## Directive
Gather every line of the items that contains the string "label", with case counting.

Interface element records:
------------------------

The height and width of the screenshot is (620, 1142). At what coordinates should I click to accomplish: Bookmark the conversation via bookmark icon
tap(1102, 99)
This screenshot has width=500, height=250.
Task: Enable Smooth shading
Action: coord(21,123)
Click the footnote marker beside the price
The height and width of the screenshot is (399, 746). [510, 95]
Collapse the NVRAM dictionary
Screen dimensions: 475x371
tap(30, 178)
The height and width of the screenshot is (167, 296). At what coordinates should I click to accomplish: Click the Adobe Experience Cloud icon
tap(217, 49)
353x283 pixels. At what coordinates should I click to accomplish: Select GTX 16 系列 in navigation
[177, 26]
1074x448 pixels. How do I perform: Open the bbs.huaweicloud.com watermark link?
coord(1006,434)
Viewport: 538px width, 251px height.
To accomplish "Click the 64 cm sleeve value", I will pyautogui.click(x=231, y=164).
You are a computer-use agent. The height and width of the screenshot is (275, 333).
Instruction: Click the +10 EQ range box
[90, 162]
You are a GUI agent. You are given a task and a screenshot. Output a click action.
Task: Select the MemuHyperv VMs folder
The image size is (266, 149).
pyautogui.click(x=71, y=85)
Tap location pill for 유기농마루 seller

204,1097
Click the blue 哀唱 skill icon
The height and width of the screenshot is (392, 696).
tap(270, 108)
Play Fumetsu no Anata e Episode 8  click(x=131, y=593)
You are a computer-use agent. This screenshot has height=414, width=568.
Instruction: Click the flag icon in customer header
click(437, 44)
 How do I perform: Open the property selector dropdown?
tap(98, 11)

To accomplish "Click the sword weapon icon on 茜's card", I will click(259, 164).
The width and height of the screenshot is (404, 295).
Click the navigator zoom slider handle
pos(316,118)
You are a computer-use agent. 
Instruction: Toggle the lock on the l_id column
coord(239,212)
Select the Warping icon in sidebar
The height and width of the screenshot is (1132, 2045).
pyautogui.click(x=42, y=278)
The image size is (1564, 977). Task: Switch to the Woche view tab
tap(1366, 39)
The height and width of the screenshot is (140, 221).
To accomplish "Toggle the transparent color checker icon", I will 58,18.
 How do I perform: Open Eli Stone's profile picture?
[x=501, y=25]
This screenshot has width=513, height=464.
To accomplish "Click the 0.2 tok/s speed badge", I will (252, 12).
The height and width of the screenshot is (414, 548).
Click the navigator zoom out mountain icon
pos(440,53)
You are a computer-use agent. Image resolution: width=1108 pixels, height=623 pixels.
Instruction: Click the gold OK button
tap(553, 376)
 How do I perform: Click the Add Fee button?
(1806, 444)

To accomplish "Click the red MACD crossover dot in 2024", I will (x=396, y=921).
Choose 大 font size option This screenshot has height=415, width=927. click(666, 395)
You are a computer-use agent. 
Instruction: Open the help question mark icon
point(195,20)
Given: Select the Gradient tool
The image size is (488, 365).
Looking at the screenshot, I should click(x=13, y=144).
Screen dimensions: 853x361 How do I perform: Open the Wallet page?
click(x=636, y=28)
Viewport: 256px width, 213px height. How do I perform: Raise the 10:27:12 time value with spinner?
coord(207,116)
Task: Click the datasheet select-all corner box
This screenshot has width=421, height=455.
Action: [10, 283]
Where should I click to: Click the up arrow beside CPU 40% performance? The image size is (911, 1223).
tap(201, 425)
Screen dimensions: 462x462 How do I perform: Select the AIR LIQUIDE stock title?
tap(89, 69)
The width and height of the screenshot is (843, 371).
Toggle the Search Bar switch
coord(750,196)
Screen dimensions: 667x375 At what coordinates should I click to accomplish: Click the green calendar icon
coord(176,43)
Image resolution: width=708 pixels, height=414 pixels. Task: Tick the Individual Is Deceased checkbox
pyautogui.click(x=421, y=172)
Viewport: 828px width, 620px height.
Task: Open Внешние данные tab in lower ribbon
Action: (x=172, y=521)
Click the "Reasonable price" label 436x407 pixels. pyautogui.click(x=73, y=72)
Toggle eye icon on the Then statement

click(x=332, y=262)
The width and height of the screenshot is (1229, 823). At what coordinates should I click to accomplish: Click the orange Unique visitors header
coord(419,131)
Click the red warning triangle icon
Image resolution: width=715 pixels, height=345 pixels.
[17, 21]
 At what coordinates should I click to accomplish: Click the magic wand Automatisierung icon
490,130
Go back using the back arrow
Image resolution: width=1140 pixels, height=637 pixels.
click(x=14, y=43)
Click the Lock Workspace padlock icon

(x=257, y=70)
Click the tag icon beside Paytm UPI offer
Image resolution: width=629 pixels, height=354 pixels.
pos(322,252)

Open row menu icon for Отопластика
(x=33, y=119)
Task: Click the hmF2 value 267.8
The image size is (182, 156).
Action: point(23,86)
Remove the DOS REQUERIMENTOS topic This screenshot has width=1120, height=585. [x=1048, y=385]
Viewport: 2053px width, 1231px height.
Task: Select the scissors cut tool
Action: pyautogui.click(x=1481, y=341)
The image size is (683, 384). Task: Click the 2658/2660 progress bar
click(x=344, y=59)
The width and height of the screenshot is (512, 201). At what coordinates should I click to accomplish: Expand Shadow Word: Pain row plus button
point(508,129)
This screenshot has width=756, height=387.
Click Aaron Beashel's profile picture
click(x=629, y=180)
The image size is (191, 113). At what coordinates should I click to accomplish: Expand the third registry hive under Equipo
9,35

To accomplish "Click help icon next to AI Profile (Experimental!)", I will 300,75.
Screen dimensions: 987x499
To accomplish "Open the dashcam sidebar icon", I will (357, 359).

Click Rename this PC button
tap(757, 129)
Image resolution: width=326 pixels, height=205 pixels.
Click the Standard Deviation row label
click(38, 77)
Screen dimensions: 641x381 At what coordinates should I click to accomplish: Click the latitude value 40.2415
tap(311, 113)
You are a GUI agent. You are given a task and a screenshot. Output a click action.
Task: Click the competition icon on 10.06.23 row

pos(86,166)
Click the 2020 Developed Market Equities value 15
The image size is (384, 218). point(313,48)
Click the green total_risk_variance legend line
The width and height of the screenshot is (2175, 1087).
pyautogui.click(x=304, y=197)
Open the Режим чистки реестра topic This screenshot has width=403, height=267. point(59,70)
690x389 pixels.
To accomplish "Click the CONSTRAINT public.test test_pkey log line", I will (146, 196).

------------------------

## Task result
Click the "Reasonable price" label 436x407 pixels. pyautogui.click(x=73, y=72)
Click the Standard Deviation row label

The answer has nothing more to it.